What you are asked to do: From the line containing "Piketr Cechillas (352, 580)" down to the final line of the entries below, return each line exactly and drop the pictures.
== Provided information
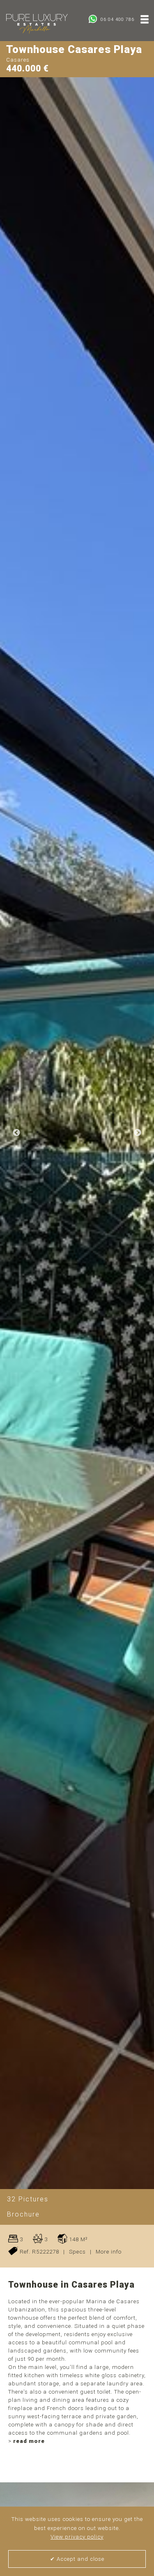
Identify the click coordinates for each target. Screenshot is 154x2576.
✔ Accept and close (77, 2559)
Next (137, 1132)
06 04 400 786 (116, 19)
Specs (77, 2252)
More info (109, 2252)
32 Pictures (27, 2199)
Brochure (23, 2214)
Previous (16, 1132)
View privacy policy (77, 2537)
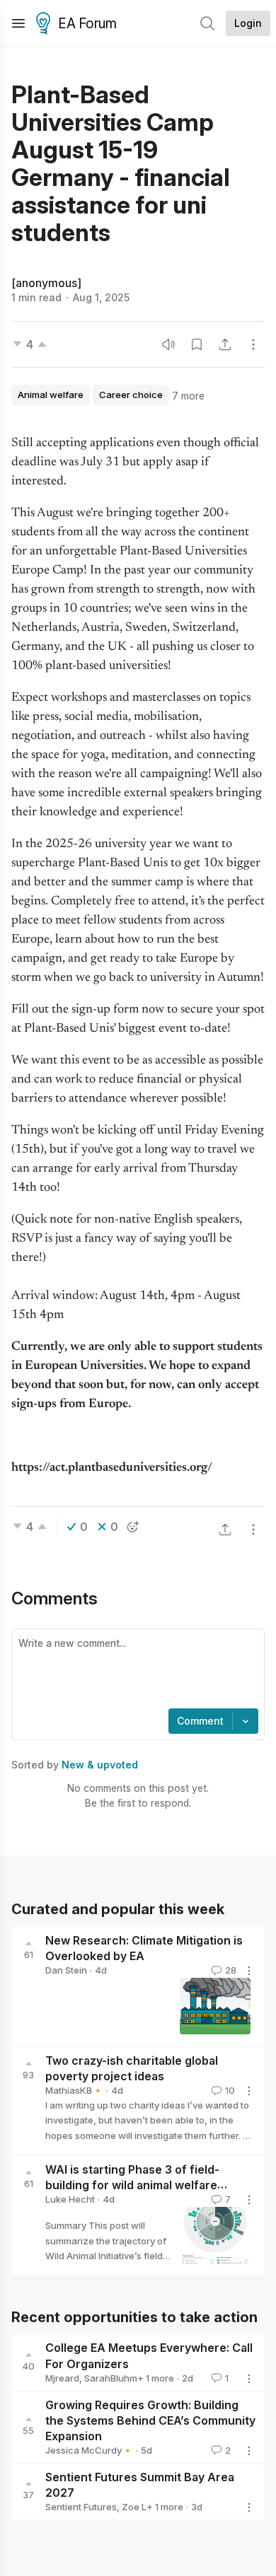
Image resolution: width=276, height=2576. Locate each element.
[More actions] (253, 344)
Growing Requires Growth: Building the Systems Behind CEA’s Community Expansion (150, 2420)
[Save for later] (196, 344)
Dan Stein (66, 1970)
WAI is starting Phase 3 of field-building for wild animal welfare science (132, 2185)
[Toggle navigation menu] (18, 23)
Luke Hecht (70, 2199)
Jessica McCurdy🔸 (89, 2450)
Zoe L (134, 2506)
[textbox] (135, 1670)
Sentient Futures (81, 2506)
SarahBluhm (110, 2378)
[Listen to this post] (168, 344)
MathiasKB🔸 (74, 2090)
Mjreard (62, 2378)
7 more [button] (188, 396)
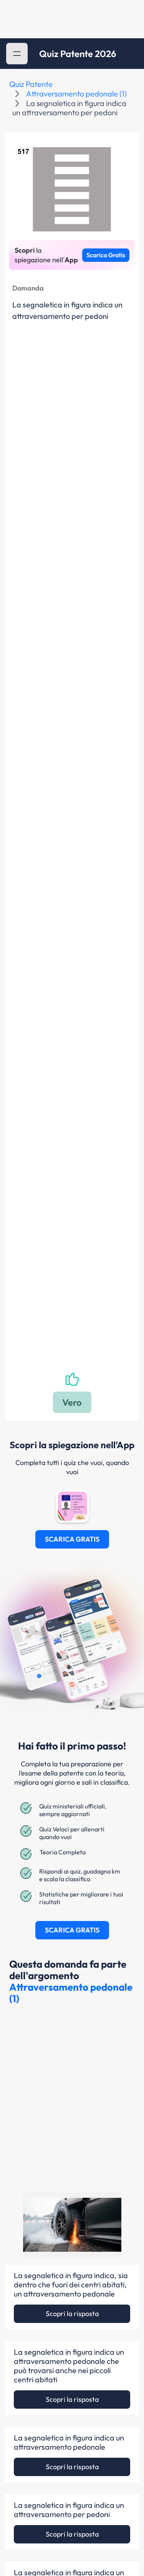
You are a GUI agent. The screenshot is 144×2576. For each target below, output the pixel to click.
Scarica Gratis (105, 255)
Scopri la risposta (72, 2313)
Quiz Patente (31, 84)
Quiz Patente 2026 (77, 53)
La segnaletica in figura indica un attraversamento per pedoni (69, 2510)
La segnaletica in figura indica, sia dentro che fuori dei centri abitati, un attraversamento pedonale (71, 2284)
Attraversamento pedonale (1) (76, 93)
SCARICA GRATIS (72, 1539)
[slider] (61, 2248)
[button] (17, 53)
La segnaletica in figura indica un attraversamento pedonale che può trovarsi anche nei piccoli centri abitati (69, 2365)
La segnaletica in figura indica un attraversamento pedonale (69, 2442)
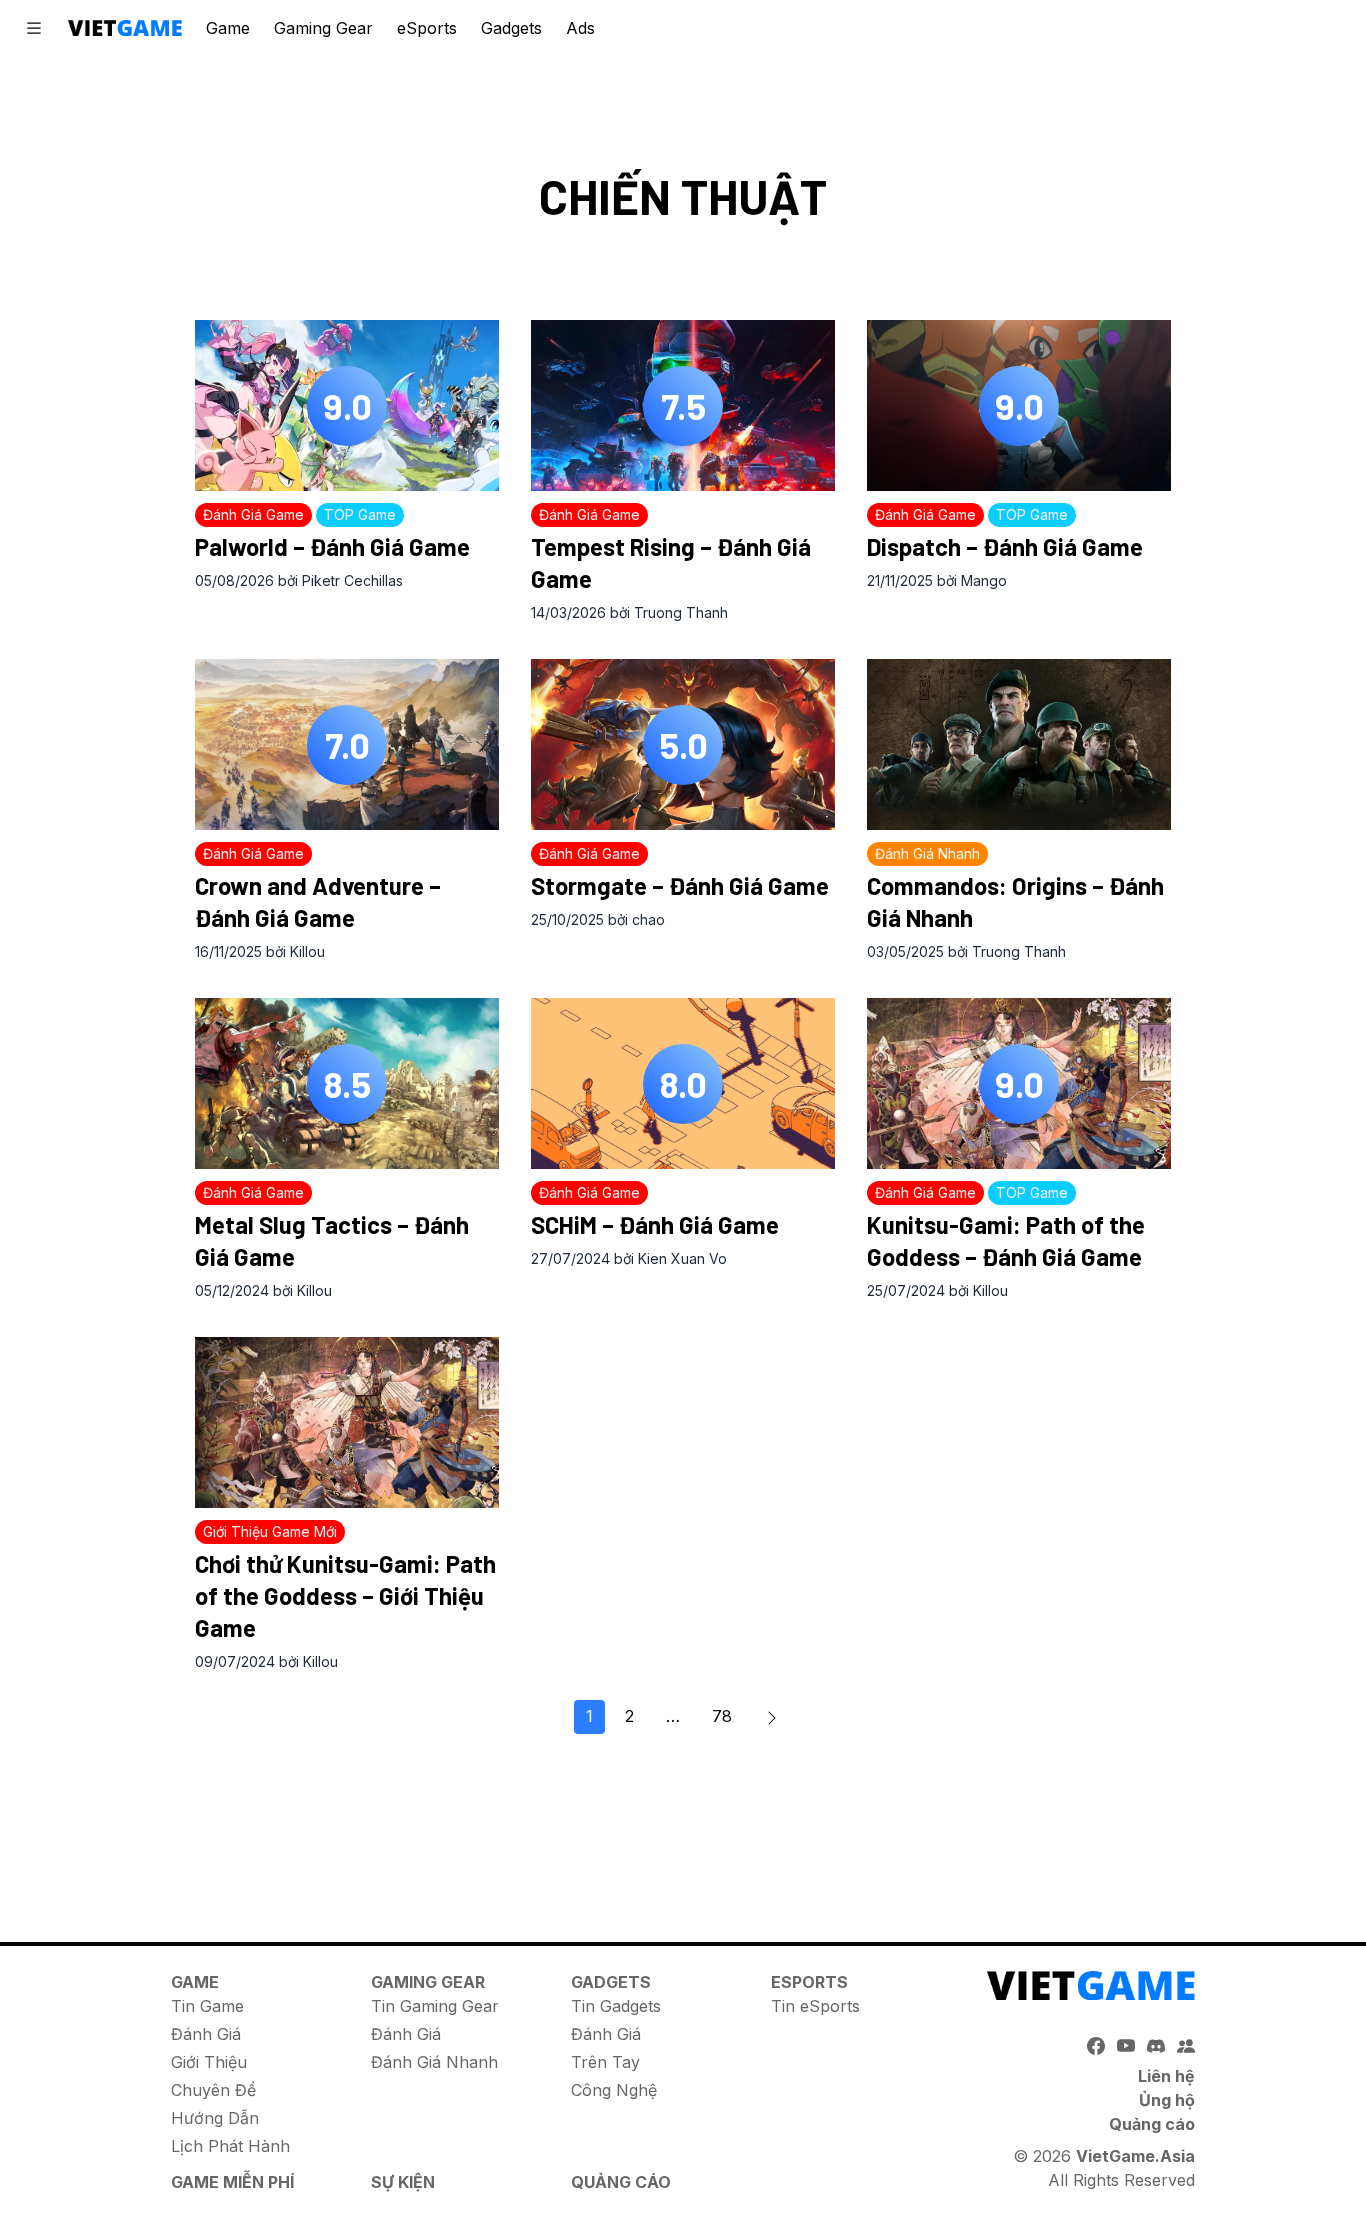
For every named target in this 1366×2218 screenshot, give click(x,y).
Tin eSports (815, 2006)
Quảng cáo (1152, 2124)
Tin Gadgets (616, 2006)
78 (722, 1716)
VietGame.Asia (1135, 2156)
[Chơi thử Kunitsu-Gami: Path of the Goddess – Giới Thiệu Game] (347, 1422)
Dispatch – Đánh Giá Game (1005, 546)
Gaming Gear (323, 28)
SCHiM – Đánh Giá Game (655, 1224)
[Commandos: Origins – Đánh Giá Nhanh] (1019, 744)
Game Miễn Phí (232, 2182)
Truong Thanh (681, 612)
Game (228, 28)
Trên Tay (605, 2062)
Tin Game (207, 2006)
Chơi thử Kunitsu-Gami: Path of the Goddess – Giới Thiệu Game (345, 1595)
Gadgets (511, 28)
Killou (307, 951)
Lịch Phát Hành (230, 2146)
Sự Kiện (403, 2182)
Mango (984, 580)
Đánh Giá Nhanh (434, 2062)
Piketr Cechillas (352, 580)
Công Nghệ (614, 2090)
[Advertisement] (683, 1827)
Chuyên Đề (213, 2090)
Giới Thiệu (209, 2062)
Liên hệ (1166, 2076)
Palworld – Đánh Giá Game (332, 546)
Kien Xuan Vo (682, 1258)
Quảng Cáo (621, 2182)
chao (648, 919)
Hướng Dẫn (215, 2118)
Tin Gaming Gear (435, 2006)
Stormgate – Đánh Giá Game (680, 885)
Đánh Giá (206, 2034)
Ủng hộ (1167, 2100)
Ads (580, 28)
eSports (427, 28)
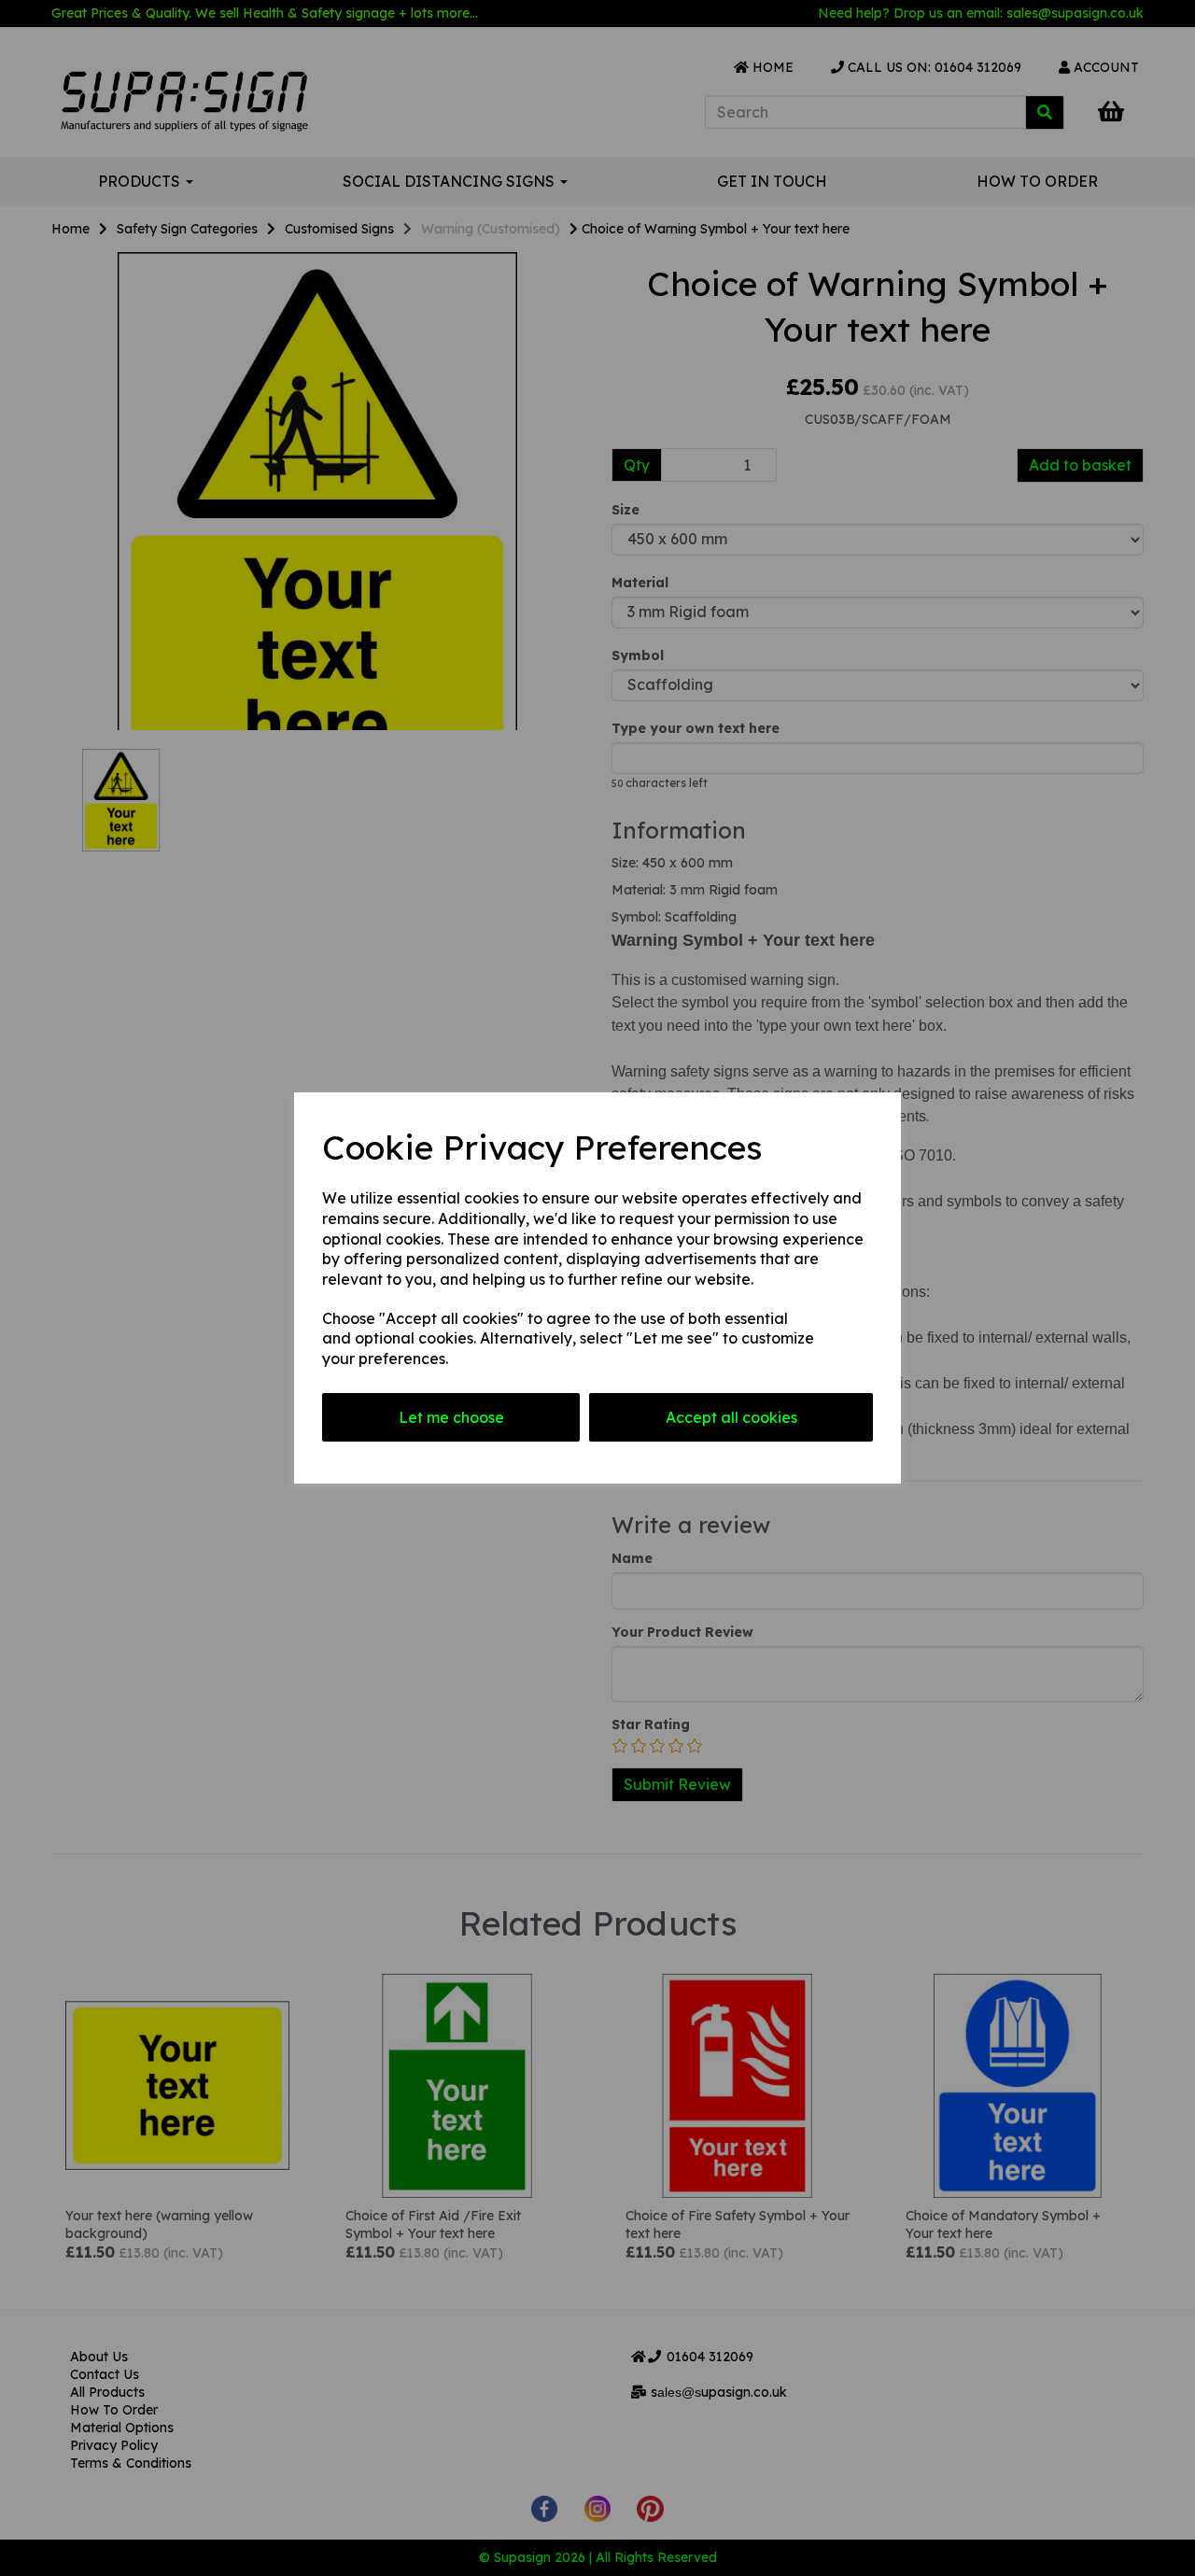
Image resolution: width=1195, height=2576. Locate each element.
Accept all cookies (731, 1417)
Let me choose (451, 1417)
====
Written solution:
Piketr Cechillas (352, 580)
Công Nghệ (614, 2090)
[Advertisement] (683, 1827)
Chuyên Đề (213, 2090)
Giới Thiệu (209, 2062)
Liên hệ (1166, 2076)
Palworld – Đánh Giá Game (332, 546)
Kien Xuan Vo (682, 1258)
Quảng Cáo (621, 2182)
chao (648, 919)
Hướng Dẫn (215, 2118)
Tin Gaming Gear (435, 2006)
Stormgate – Đánh Giá Game (680, 885)
Đánh Giá (206, 2034)
Ủng hộ (1167, 2100)
Ads (580, 28)
eSports (427, 28)
Image resolution: width=1195, height=2576. Locate each element.
Accept all cookies (731, 1417)
Let me choose (451, 1417)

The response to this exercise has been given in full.